§ What you are asked to do:
Every entry, from the first line to the last, should be output exactly.

§ Input data:
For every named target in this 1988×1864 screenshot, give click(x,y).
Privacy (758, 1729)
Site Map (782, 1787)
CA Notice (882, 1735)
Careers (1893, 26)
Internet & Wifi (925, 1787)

§ Exercise response:
For every named target in this 1988×1864 screenshot, give click(x,y).
Privacy (758, 1729)
Site Map (782, 1787)
CA Notice (882, 1735)
Careers (1893, 26)
Internet & Wifi (925, 1787)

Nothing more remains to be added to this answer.